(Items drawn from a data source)
(begin)
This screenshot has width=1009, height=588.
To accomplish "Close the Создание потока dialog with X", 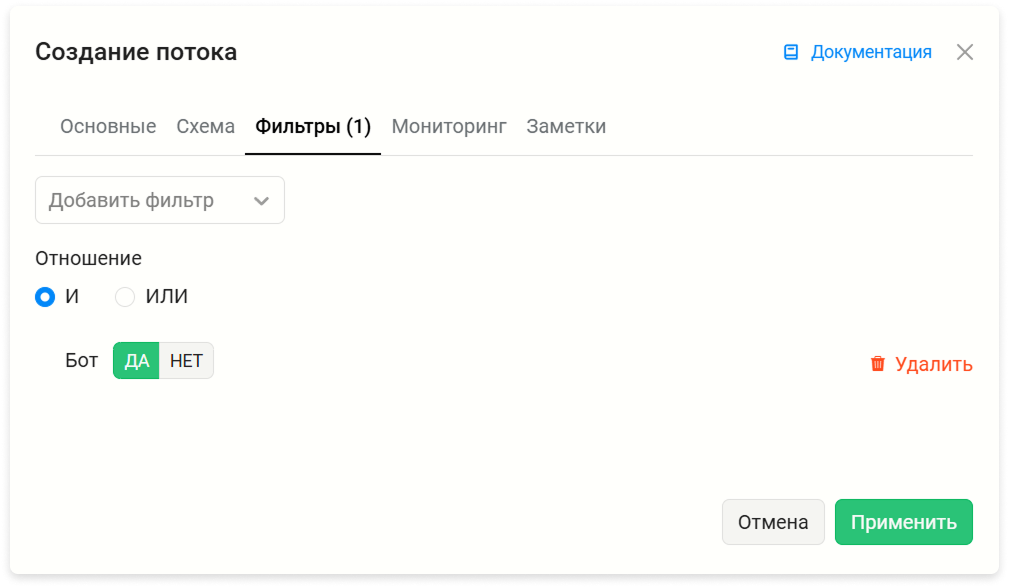I will [x=965, y=52].
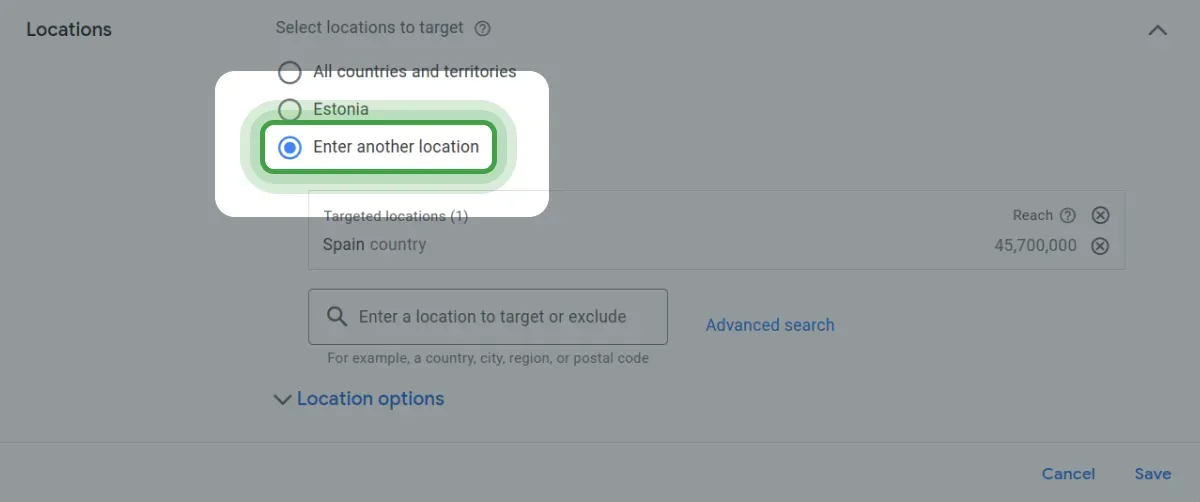Click the 'Reach' column label

[1032, 215]
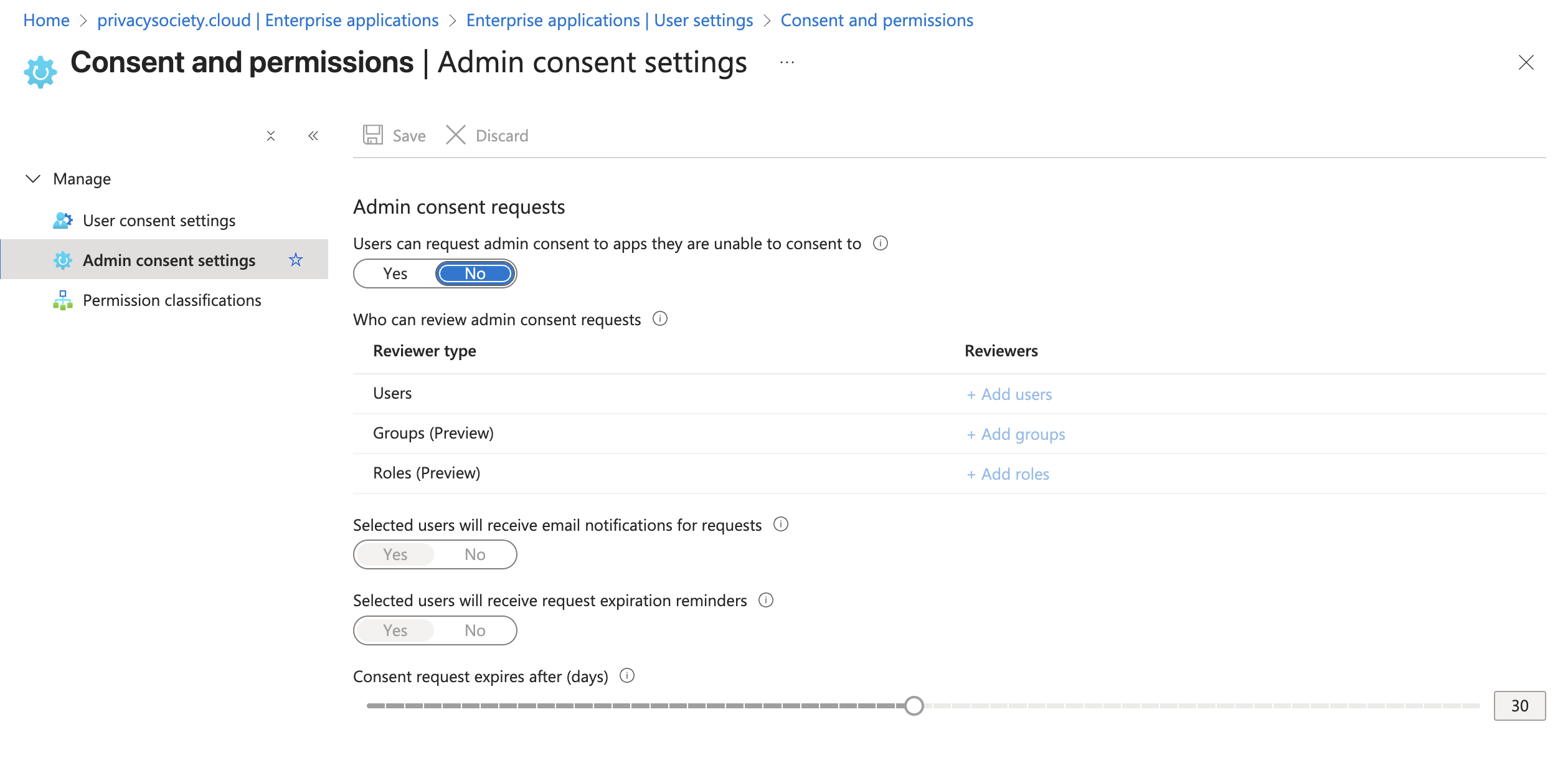Click info icon beside email notifications setting

(x=780, y=525)
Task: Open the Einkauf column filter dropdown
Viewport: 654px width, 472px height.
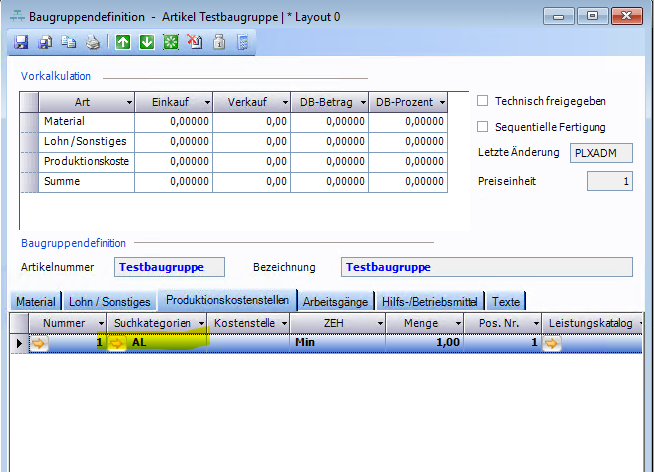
(end)
■ Written instruction ■
Reproduce the lines verbatim, beginning with the line that contains "Task: Open the Einkauf column filter dropdown" and continuing through the final line of the items from the data source. Omit the pictures from your answer.

■ Written solution ■
Task: Open the Einkauf column filter dropdown
Viewport: 654px width, 472px height.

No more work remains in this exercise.